▶ [SHORT PROBLEM 1] Copy out the entire beginner's guide on ISO word for word.
▶ [SHORT PROBLEM 2] Echo the listing verbatim, starting at its first line and ending at the line that contains "click(x=213, y=279)".

▶ [EXTRACT TO READ]

Beginners Guide: What exactly is ISO?

What exactly is ISO? Well if you remember back in the days of film, we use to buy film with a ASA rating, such as ASA 100, ASA 400, etc. This expressed the films sensitivity to light, or commonly referred to as the speed of the film. Today's camera do not use film, but use image sensors instead.  ISO is basically a ASA equivalent. The ISO setting denotes how sensitive the image sensor is to the amount of light present. The higher the ISO, the more sensitive the image sensor and therefore the possibility to take pictures in low-light situations.

Back in the days of film, you had to physically change the film if you wanted a different ISO, but with todays digital cameras, you can simply set the camera to whatever ISO speed you want. Pretty nice huh... just one of the advantages of the digital world.

Having the ability to change your ISO on the fly helps you always get the shot. Suppose your in a low light situation, and your camera can't obtain a correct exposure, you could use a flash, but what if your in a museum, or concert where flash photography is not permitted. All you need to do is use a higher ISO setting,  this will allow you to obtain a correctly exposed picture.

▶ [DATA TO PROCESS]
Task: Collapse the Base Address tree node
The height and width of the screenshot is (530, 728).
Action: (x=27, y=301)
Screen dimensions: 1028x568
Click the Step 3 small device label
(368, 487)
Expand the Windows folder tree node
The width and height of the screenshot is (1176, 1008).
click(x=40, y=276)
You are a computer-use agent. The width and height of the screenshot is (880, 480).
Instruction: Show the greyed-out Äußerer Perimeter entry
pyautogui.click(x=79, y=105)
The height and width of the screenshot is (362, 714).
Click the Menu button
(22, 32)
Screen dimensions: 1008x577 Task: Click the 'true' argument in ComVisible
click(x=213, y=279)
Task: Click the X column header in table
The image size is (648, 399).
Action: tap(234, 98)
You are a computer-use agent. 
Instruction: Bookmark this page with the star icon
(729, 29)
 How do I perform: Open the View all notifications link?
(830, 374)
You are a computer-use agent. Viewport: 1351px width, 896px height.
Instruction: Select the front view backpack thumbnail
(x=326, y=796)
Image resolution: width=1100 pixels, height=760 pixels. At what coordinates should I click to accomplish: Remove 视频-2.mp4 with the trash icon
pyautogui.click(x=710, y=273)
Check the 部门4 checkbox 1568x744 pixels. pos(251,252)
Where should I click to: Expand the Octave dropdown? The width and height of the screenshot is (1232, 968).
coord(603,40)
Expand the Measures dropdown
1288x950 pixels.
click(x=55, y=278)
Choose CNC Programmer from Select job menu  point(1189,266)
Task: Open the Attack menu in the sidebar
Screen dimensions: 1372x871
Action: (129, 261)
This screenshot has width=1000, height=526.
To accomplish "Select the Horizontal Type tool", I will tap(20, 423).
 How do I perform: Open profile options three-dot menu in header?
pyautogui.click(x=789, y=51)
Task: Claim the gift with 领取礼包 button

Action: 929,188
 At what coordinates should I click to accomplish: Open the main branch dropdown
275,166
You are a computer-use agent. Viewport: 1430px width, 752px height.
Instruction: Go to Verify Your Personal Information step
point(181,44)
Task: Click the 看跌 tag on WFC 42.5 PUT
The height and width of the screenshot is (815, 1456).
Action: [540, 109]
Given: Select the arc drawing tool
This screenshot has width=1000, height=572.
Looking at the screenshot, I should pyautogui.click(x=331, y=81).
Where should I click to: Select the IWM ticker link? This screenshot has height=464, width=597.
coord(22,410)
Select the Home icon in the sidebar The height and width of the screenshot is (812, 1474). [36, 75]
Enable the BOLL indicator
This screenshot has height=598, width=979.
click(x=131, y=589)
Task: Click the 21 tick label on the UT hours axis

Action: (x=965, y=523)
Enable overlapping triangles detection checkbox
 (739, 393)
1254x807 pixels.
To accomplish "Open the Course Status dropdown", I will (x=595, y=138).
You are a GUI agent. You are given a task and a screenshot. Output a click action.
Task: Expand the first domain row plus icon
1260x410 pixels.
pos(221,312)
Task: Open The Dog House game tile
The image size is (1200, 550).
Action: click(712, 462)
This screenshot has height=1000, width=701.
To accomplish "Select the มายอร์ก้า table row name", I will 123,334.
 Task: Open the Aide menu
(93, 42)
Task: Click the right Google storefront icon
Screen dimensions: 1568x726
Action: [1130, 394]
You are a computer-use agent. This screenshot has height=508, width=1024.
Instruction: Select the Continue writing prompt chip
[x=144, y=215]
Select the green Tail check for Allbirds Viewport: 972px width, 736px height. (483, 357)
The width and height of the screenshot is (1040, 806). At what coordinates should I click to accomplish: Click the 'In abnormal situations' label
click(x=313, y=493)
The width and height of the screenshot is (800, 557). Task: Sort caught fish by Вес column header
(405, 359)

▶ [WRITTEN ANSWER 1]
Beginners Guide: What exactly is ISO?

What exactly is ISO? Well if you remember back in the days of film, we use to buy film with a ASA rating, such as ASA 100, ASA 400, etc. This expressed the films sensitivity to light, or commonly referred to as the speed of the film. Today's camera do not use film, but use image sensors instead.  ISO is basically a ASA equivalent. The ISO setting denotes how sensitive the image sensor is to the amount of light present. The higher the ISO, the more sensitive the image sensor and therefore the possibility to take pictures in low-light situations.

Back in the days of film, you had to physically change the film if you wanted a different ISO, but with todays digital cameras, you can simply set the camera to whatever ISO speed you want. Pretty nice huh... just one of the advantages of the digital world.

Having the ability to change your ISO on the fly helps you always get the shot. Suppose your in a low light situation, and your camera can't obtain a correct exposure, you could use a flash, but what if your in a museum, or concert where flash photography is not permitted. All you need to do is use a higher ISO setting,  this will allow you to obtain a correctly exposed picture.

▶ [WRITTEN ANSWER 2]
Task: Collapse the Base Address tree node
The height and width of the screenshot is (530, 728).
Action: (x=27, y=301)
Screen dimensions: 1028x568
Click the Step 3 small device label
(368, 487)
Expand the Windows folder tree node
The width and height of the screenshot is (1176, 1008).
click(x=40, y=276)
You are a computer-use agent. The width and height of the screenshot is (880, 480).
Instruction: Show the greyed-out Äußerer Perimeter entry
pyautogui.click(x=79, y=105)
The height and width of the screenshot is (362, 714).
Click the Menu button
(22, 32)
Screen dimensions: 1008x577 Task: Click the 'true' argument in ComVisible
click(x=213, y=279)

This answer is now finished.